- Exercices -
a) Recopiez le passage du texte sur les réfugiés climatiques qui va de "Le 19 décembre" jusqu'à "des migrant-es indésirables.".
b) Ces affirmations concordent-elles avec le texte sur les réfugiés climatiques ? (i) La notion de réfugié climatique a été définie pour la première fois en 1985 dans un rapport de l'ONU. (ii) La jurisprudence Teitiota reconnaît les facteurs environnementaux comme ouvrant droit à l'asile. (iii) Le Pacte mondial pour des migrations sûres, ordonnées et régulières a été adopté le 19 décembre 2018. Répondez à chacune par oui ou par non et citez mot pour mot les mots décisifs du texte.
c) Rédigez la suite du texte sur les réfugiés climatiques, en partant de sa dernière phrase.

- Texte du document -
--*--
Cette terminologie a été utilisée et définie pour la première fois en 1985 par Essam El Hinnawi dans un rapport de l’ONU intitulé «Environment refugee » . Il définit alors les réfugié-es climatiques comme « des personnes forcées de quitter leur lieu de vie d’une façon temporaire ou permanente à cause d’une rupture environnementale (naturelle ou anthropique) qui menace leur existence et/ou affecte sérieusement leur qualité de vie. »
Si la notion de réfugié·e climatique ou environnemental·e contribue à alerter sur les conséquences du réchauffement, elle ne correspond toutefois à aucun cadre juridique international : le fait de devoir quitter son pays ou son lieu de vie à cause de la sécheresse ou d’inondation ou submersion n’ouvre à aucun droit ni aucune reconnaissance que ce soit.
Pour pouvoir bénéficier d’un statut de réfugié-e et des droits qui vont avec, il faut en effet entrer dans le cadre de la convention de Genève de 1951 qui définit un·e réfugié·e comme une personne craignant des persécutions ou étant persécutée en raison « de sa race, de sa religion, de sa nationalité, de son appartenance à un certain groupe social ou de ses opinions politiques. »
Actuellement, seules quelques jurisprudences donnent vie à ce qui pourrait être une nouvelle catégorie de réfugié·es. La première d’entre elles, rendue par la cour des droits de l’Homme de l’ONU, la jurisprudence Teitiota, qui tient son nom d’un habitant de l’archipel des Kiribati à qui la Nouvelle-Zélande avait refusé l’asile. Cette jurisprudence ne retient pas les facteurs environnementaux comme des facteurs ouvrant droit à l’asile mais introduit tout de même une obligation de non-refoulement de personnes confrontées à des conditions vie dégradées à cause du changement climatique. En France, en 2020, la Cour administrative d’appel de Bordeaux annule l’obligation de quitter le territoire d’un ressortissant Bangladais sur la base de la pollution atmosphérique qui dans ce pays aggraverait l’état respiratoire du requérant. Ces décisions restent toutefois extrêmement marginales.
Le 19 décembre 2018, l’Assemblée générale des Nations unies a adopté le Pacte mondial pour des migrations sûres, ordonnées et régulières. Le texte reconnaît que « les phénomènes météorologiques extrêmes et d’autres catastrophes liées au climat peuvent jouer dans l’incitation au déplacement et à la migration » mais rien de plus. De toute façon, rien que le nom du pacte en question indique qu’il s’agit là de limiter encore un peu plus la liberté de circulation et d’installation et donc de mener la guerre à toutes celles et ceux qui sont considéré·es comme des migrant-es indésirables.
--*--
- Données enregistrées -
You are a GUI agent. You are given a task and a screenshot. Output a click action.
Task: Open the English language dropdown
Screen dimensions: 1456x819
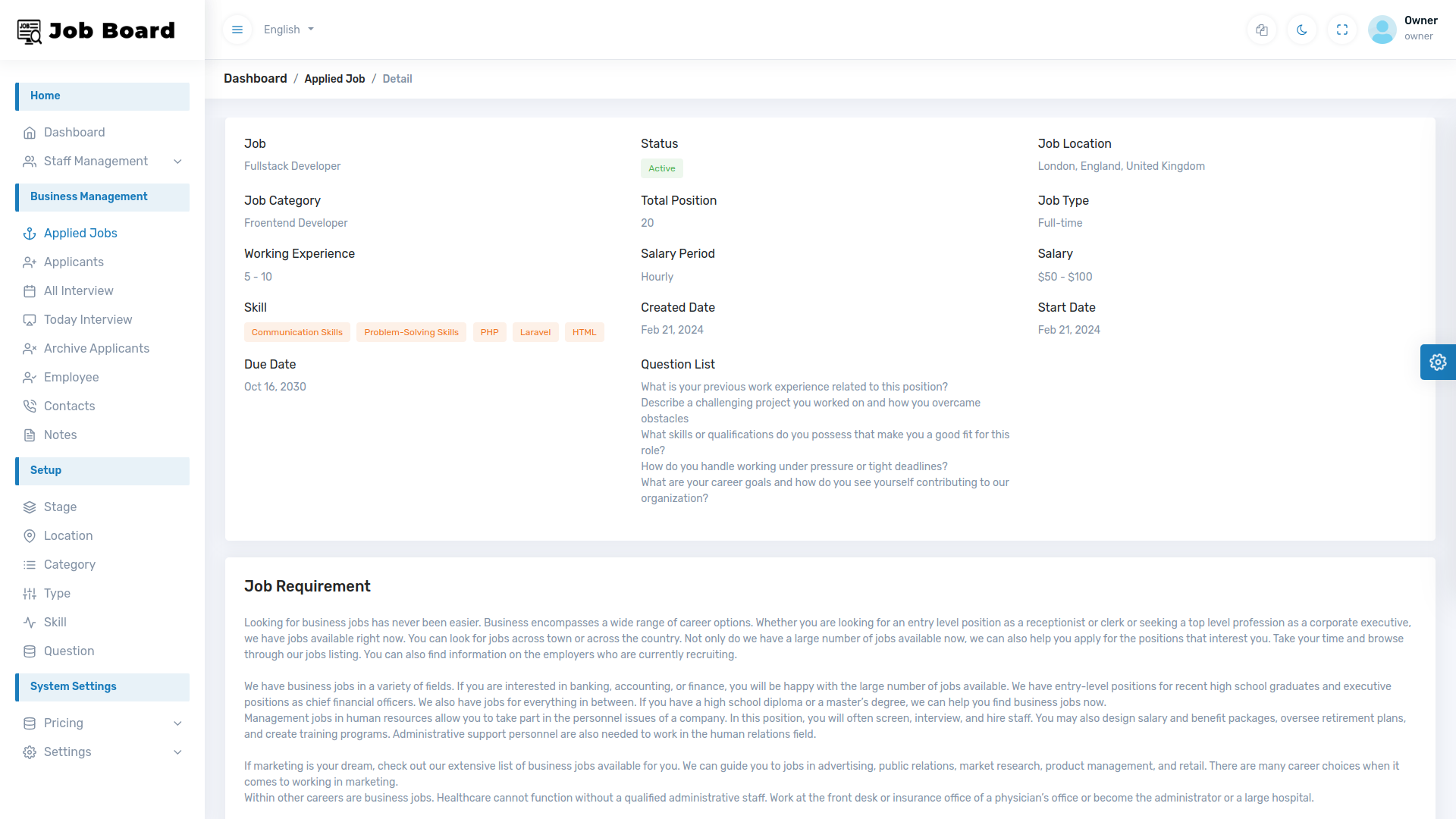coord(287,30)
--*--
- Corrigé des exercices -
a)
Le 19 décembre 2018, l’Assemblée générale des Nations unies a adopté le Pacte mondial pour des migrations sûres, ordonnées et régulières. Le texte reconnaît que « les phénomènes météorologiques extrêmes et d’autres catastrophes liées au climat peuvent jouer dans l’incitation au déplacement et à la migration » mais rien de plus. De toute façon, rien que le nom du pacte en question indique qu’il s’agit là de limiter encore un peu plus la liberté de circulation et d’installation et donc de mener la guerre à toutes celles et ceux qui sont considéré·es comme des migrant-es indésirables.

b)
(i) Oui : « Cette terminologie a été utilisée et définie pour la première fois en 1985 par Essam El Hinnawi dans un rapport de l’ONU »
(ii) Non : « Cette jurisprudence ne retient pas les facteurs environnementaux comme des facteurs ouvrant droit à l’asile »
(iii) Oui : « Le 19 décembre 2018, l’Assemblée générale des Nations unies a adopté le Pacte mondial pour des migrations sûres, ordonnées et régulières. »

c)
Cette question des indésirables est fondamentale dans la réflexion que nous devons avoir autour de cette notion de réfugié·es climatiques ou environnementaux. En effet, créer une catégorie de plus, même si pour le moment elle n’a aucune existence juridique, n’est-ce pas participer à créer de nouveaux·elles exclu·es, les mauvais·es migrant·es, celles et ceux qui n’auraient aucune raison acceptable de s’installer ailleurs que là où ielles sont né·es ? Ou bien est-ce que créer une nouvelle catégorie de réfugié-es et réduire le nombre de personnes frappées du statut d’indésirables, celles et ceux qui sont catégorisé·es migrant·es ou migrant·es clandestin·es ? Que l’on adopte l’un ou l’autre des points de vue, l’un des combats politiques des syndicats de l’union Solidaire est la liberté de circulation et d’installation pour toutes et tous et sur la question des migrations, ce combat nous devons toujours l’avoir en tête.
Régulièrement, des chiffres sont annoncés concernant le nombre de réfugié·es environnementaux dans les années à venir. On parle de 150 à 250 millions de personnes. En avril 2021, le HCR (Haut commissariat aux Réfugiés) estimait pour les 10 dernières années, à 21,5 millions par an le nombre de personnes contraintes de se déplacer de leur lieu de vie habituel en raison de phénomènes liés aux conditions météorologiques. Là encore, les mots sont importants. En effet, on parle là de personnes qui ont dû se déplacer, donc se réfugier ailleurs que là où elles vivaient, mais pas forcément dans un autre pays. Ces personnes ne sont pas considérées comme des réfugié-es mais comme des déplacé·es internes. Pour 2021, cela a représenté selon l’OIM (Office International des Migrations) plus de 59 millions de personnes. Quand pour alerter sur les conséquences des dérèglements climatiques sont mis en avant des chiffres de réfugié·es climatiques qui dans le futur ne cesseraient d’augmenter, les déplacé·es internes sont-ils/elles comptabilisé·es ?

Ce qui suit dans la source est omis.